**THE PROBLEM:**
The material below must be retyped in full, with every line kept exactly as it is.

========

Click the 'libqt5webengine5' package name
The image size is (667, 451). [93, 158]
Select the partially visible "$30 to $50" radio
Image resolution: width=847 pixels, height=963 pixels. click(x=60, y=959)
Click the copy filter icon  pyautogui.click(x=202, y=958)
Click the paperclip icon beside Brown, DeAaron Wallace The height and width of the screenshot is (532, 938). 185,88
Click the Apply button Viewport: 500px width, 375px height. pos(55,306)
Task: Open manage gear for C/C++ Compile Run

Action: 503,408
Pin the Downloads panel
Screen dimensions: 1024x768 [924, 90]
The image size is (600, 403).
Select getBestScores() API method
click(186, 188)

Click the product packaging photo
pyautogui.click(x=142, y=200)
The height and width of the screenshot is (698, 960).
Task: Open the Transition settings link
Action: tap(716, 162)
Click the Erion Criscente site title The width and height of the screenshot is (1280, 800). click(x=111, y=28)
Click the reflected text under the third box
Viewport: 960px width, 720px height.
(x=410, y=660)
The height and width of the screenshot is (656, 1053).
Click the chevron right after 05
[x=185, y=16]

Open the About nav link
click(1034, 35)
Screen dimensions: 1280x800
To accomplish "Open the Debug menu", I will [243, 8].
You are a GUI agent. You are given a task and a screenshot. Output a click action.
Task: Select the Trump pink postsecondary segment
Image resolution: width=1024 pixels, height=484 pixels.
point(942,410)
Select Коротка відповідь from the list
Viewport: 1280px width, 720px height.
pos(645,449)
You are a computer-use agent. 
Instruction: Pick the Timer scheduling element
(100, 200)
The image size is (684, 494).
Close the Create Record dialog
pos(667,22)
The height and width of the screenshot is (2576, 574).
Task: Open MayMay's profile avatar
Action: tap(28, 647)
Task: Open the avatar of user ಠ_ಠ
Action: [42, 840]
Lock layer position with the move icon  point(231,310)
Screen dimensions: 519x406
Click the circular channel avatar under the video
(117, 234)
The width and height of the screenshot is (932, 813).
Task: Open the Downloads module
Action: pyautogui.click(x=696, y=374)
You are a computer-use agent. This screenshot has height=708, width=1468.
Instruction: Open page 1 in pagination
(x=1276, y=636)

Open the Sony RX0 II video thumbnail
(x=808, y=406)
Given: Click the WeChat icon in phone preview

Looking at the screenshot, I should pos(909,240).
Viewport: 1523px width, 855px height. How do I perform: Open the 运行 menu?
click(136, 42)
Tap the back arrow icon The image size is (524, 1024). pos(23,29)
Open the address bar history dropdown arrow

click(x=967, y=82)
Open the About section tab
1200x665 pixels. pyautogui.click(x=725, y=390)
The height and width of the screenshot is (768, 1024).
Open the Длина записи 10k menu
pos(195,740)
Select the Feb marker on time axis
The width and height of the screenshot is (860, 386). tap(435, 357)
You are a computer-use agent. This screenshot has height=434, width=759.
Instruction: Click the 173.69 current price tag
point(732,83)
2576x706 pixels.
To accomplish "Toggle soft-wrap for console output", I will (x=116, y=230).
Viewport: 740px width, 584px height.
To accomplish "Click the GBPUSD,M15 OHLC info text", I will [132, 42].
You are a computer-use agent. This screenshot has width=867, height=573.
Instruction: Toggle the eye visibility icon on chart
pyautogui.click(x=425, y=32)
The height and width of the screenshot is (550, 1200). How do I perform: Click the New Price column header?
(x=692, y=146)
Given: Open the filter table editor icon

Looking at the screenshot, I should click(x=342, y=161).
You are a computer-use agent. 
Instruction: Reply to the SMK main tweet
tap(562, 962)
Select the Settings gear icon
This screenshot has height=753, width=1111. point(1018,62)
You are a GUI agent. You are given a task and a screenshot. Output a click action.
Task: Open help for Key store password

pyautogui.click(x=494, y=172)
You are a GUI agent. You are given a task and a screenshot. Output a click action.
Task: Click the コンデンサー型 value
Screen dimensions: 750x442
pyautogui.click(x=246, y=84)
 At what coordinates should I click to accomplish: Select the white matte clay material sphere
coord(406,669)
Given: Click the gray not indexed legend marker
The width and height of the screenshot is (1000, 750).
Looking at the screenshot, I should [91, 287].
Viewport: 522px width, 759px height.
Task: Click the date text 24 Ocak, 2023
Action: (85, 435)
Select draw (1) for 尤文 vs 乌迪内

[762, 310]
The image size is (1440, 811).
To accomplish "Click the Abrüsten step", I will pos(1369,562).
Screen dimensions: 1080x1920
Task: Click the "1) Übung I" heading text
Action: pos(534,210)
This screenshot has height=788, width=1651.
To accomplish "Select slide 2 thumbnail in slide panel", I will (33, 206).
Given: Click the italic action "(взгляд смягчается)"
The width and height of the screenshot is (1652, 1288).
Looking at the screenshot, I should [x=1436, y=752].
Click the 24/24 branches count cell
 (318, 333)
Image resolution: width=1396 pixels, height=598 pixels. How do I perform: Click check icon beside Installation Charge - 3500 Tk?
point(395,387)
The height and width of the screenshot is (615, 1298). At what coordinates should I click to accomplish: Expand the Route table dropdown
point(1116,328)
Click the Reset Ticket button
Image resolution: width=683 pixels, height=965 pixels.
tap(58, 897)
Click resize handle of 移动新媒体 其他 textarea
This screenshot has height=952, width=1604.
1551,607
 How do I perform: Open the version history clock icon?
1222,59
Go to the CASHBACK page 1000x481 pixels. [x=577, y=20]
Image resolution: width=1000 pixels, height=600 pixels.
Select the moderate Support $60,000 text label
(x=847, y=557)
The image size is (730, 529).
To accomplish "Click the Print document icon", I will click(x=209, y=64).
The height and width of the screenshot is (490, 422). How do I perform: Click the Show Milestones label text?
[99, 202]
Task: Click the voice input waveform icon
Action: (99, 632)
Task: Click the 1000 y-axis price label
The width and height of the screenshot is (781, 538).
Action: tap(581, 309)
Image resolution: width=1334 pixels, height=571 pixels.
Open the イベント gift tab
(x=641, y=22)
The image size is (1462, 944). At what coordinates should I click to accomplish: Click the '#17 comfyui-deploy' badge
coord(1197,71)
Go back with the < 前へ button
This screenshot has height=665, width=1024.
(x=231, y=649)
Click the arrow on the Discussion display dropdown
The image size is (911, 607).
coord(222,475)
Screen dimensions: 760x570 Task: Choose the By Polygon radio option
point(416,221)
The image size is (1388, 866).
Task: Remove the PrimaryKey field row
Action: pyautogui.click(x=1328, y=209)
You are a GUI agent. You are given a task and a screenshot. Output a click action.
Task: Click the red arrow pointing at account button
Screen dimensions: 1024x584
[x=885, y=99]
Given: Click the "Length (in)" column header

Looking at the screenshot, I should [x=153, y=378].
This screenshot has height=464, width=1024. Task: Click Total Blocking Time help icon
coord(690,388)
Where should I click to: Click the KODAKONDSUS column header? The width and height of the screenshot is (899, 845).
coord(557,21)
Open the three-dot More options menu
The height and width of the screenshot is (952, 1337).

========

**RESPONSE TO THE TASK:**
Click the 'libqt5webengine5' package name
The image size is (667, 451). [93, 158]
Select the partially visible "$30 to $50" radio
Image resolution: width=847 pixels, height=963 pixels. click(x=60, y=959)
Click the copy filter icon  pyautogui.click(x=202, y=958)
Click the paperclip icon beside Brown, DeAaron Wallace The height and width of the screenshot is (532, 938). 185,88
Click the Apply button Viewport: 500px width, 375px height. pos(55,306)
Task: Open manage gear for C/C++ Compile Run

Action: 503,408
Pin the Downloads panel
Screen dimensions: 1024x768 [924, 90]
The image size is (600, 403).
Select getBestScores() API method
click(186, 188)

Click the product packaging photo
pyautogui.click(x=142, y=200)
The height and width of the screenshot is (698, 960).
Task: Open the Transition settings link
Action: tap(716, 162)
Click the Erion Criscente site title The width and height of the screenshot is (1280, 800). click(x=111, y=28)
Click the reflected text under the third box
Viewport: 960px width, 720px height.
(x=410, y=660)
The height and width of the screenshot is (656, 1053).
Click the chevron right after 05
[x=185, y=16]

Open the About nav link
click(1034, 35)
Screen dimensions: 1280x800
To accomplish "Open the Debug menu", I will [243, 8].
You are a GUI agent. You are given a task and a screenshot. Output a click action.
Task: Select the Trump pink postsecondary segment
Image resolution: width=1024 pixels, height=484 pixels.
point(942,410)
Select Коротка відповідь from the list
Viewport: 1280px width, 720px height.
pos(645,449)
You are a computer-use agent. 
Instruction: Pick the Timer scheduling element
(100, 200)
The image size is (684, 494).
Close the Create Record dialog
pos(667,22)
The height and width of the screenshot is (2576, 574).
Task: Open MayMay's profile avatar
Action: tap(28, 647)
Task: Open the avatar of user ಠ_ಠ
Action: [42, 840]
Lock layer position with the move icon  point(231,310)
Screen dimensions: 519x406
Click the circular channel avatar under the video
(117, 234)
The width and height of the screenshot is (932, 813).
Task: Open the Downloads module
Action: pyautogui.click(x=696, y=374)
You are a computer-use agent. This screenshot has height=708, width=1468.
Instruction: Open page 1 in pagination
(x=1276, y=636)

Open the Sony RX0 II video thumbnail
(x=808, y=406)
Given: Click the WeChat icon in phone preview

Looking at the screenshot, I should pos(909,240).
Viewport: 1523px width, 855px height. How do I perform: Open the 运行 menu?
click(136, 42)
Tap the back arrow icon The image size is (524, 1024). pos(23,29)
Open the address bar history dropdown arrow

click(x=967, y=82)
Open the About section tab
1200x665 pixels. pyautogui.click(x=725, y=390)
The height and width of the screenshot is (768, 1024).
Open the Длина записи 10k menu
pos(195,740)
Select the Feb marker on time axis
The width and height of the screenshot is (860, 386). tap(435, 357)
You are a computer-use agent. This screenshot has height=434, width=759.
Instruction: Click the 173.69 current price tag
point(732,83)
2576x706 pixels.
To accomplish "Toggle soft-wrap for console output", I will (x=116, y=230).
Viewport: 740px width, 584px height.
To accomplish "Click the GBPUSD,M15 OHLC info text", I will [132, 42].
You are a computer-use agent. This screenshot has width=867, height=573.
Instruction: Toggle the eye visibility icon on chart
pyautogui.click(x=425, y=32)
The height and width of the screenshot is (550, 1200). How do I perform: Click the New Price column header?
(x=692, y=146)
Given: Open the filter table editor icon

Looking at the screenshot, I should click(x=342, y=161).
You are a computer-use agent. 
Instruction: Reply to the SMK main tweet
tap(562, 962)
Select the Settings gear icon
This screenshot has height=753, width=1111. point(1018,62)
You are a GUI agent. You are given a task and a screenshot. Output a click action.
Task: Open help for Key store password

pyautogui.click(x=494, y=172)
You are a GUI agent. You are given a task and a screenshot. Output a click action.
Task: Click the コンデンサー型 value
Screen dimensions: 750x442
pyautogui.click(x=246, y=84)
 At what coordinates should I click to accomplish: Select the white matte clay material sphere
coord(406,669)
Given: Click the gray not indexed legend marker
The width and height of the screenshot is (1000, 750).
Looking at the screenshot, I should [91, 287].
Viewport: 522px width, 759px height.
Task: Click the date text 24 Ocak, 2023
Action: (85, 435)
Select draw (1) for 尤文 vs 乌迪内

[762, 310]
The image size is (1440, 811).
To accomplish "Click the Abrüsten step", I will pos(1369,562).
Screen dimensions: 1080x1920
Task: Click the "1) Übung I" heading text
Action: pos(534,210)
This screenshot has height=788, width=1651.
To accomplish "Select slide 2 thumbnail in slide panel", I will (33, 206).
Given: Click the italic action "(взгляд смягчается)"
The width and height of the screenshot is (1652, 1288).
Looking at the screenshot, I should [x=1436, y=752].
Click the 24/24 branches count cell
 (318, 333)
Image resolution: width=1396 pixels, height=598 pixels. How do I perform: Click check icon beside Installation Charge - 3500 Tk?
point(395,387)
The height and width of the screenshot is (615, 1298). At what coordinates should I click to accomplish: Expand the Route table dropdown
point(1116,328)
Click the Reset Ticket button
Image resolution: width=683 pixels, height=965 pixels.
tap(58, 897)
Click resize handle of 移动新媒体 其他 textarea
This screenshot has height=952, width=1604.
1551,607
 How do I perform: Open the version history clock icon?
1222,59
Go to the CASHBACK page 1000x481 pixels. [x=577, y=20]
Image resolution: width=1000 pixels, height=600 pixels.
Select the moderate Support $60,000 text label
(x=847, y=557)
The image size is (730, 529).
To accomplish "Click the Print document icon", I will click(x=209, y=64).
The height and width of the screenshot is (490, 422). How do I perform: Click the Show Milestones label text?
[99, 202]
Task: Click the voice input waveform icon
Action: (99, 632)
Task: Click the 1000 y-axis price label
The width and height of the screenshot is (781, 538).
Action: tap(581, 309)
Image resolution: width=1334 pixels, height=571 pixels.
Open the イベント gift tab
(x=641, y=22)
The image size is (1462, 944). At what coordinates should I click to accomplish: Click the '#17 comfyui-deploy' badge
coord(1197,71)
Go back with the < 前へ button
This screenshot has height=665, width=1024.
(x=231, y=649)
Click the arrow on the Discussion display dropdown
The image size is (911, 607).
coord(222,475)
Screen dimensions: 760x570 Task: Choose the By Polygon radio option
point(416,221)
The image size is (1388, 866).
Task: Remove the PrimaryKey field row
Action: pyautogui.click(x=1328, y=209)
You are a GUI agent. You are given a task and a screenshot. Output a click action.
Task: Click the red arrow pointing at account button
Screen dimensions: 1024x584
[x=885, y=99]
Given: Click the "Length (in)" column header

Looking at the screenshot, I should [x=153, y=378].
This screenshot has height=464, width=1024. Task: Click Total Blocking Time help icon
coord(690,388)
Where should I click to: Click the KODAKONDSUS column header? The width and height of the screenshot is (899, 845).
coord(557,21)
Open the three-dot More options menu
The height and width of the screenshot is (952, 1337).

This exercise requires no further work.